India Probes ‘Several’ Crypto Money Laundering Cases, Seizes Over $115M
India’s Enforcement Directorate is investigating “several” crypto cases for money laundering schemes and has seized $115.5 million in such crimes to date, the finance ministry said, the latest in a series of government crackdowns on the nascent space. The revelation comes at a time when India is pushing for rules to better scrutinize the activities of cryptocurrency firms, although New Delhi has so far resisted formulating a blanket law to regulate virtual digital assets.
The last pod
For last week’s episode, Jacquelyn interviewed Jack Mallers, the founder and CEO of Strike, a bitcoin-based payment network and financial app that is trying to grow the cross-border payments and money transfer markets. Last year, Mallers’ company raised $80 million in a Series B round to expand into that space, and has also partnered with major companies such as Visa, Clover and Fiserv.

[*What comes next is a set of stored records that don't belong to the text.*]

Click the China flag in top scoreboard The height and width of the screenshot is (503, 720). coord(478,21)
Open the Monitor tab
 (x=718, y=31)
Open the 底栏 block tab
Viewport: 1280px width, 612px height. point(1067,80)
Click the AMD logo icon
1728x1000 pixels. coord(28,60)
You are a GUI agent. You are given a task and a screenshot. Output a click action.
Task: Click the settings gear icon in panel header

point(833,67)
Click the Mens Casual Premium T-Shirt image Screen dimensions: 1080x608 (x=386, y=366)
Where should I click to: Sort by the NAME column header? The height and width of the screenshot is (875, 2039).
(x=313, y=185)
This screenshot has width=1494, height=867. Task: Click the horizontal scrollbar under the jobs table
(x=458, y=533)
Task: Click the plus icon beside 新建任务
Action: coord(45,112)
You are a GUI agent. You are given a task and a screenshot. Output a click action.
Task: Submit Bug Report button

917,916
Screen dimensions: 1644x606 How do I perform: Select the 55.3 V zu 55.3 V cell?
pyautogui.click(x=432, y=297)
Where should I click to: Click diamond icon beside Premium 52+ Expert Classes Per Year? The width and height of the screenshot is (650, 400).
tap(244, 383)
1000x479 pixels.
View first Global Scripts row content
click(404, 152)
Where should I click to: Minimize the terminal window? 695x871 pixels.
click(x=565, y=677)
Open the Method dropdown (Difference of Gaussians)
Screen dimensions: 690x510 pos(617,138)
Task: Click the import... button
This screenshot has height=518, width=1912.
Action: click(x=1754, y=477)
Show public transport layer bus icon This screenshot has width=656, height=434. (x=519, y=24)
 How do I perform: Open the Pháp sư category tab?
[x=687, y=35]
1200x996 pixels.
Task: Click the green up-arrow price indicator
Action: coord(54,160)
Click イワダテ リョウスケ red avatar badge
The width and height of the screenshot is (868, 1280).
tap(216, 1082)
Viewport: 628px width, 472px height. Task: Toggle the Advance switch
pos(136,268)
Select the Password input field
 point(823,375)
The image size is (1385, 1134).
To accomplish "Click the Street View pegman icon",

Mallers is also the CEO of Zap, a bitcoin investment and payments company that transacts on the Lightning Network, which is a second layer on Bitcoin’s blockchain that allows off-chain transactions between parties.
We discussed Mallers’ story, how he entered the Bitcoin scene in his late teens, whether the lightning network could be better than the payment networks that exist today and how big players could enter the space. This episode was heavily focused on Bitcoin, so stick around.
We also went into:
- Lightning Network’s global potential
- El Salvador’s adoption of Bitcoin
- Creating new infrastructure to make Bitcoin more accessible
- The Future of Strike and the Bitcoin Ecosystem
Subscribe to Chain reaction on Apple Podcasts, Spotify or your favorite pod platform to catch up on the latest episodes, and leave us a review if you like what you hear!
Follow the money
- Backed with $3 million, Soul Wallet aims to bring self-hosted crypto wallets to the next billion
- KuCoin and Circle are backing Chinese yuan-pegged stablecoin CNHC in a $10 million round
- Virtual fashion platform DressX raises $15 million
- DWF Labs invests $10 million in blockchain infrastructure provider Orbs Network
- NFT social platform Metalink raises $6 million in a seed round
This list was compiled using information from Messari as well as TechCrunch’s own reporting.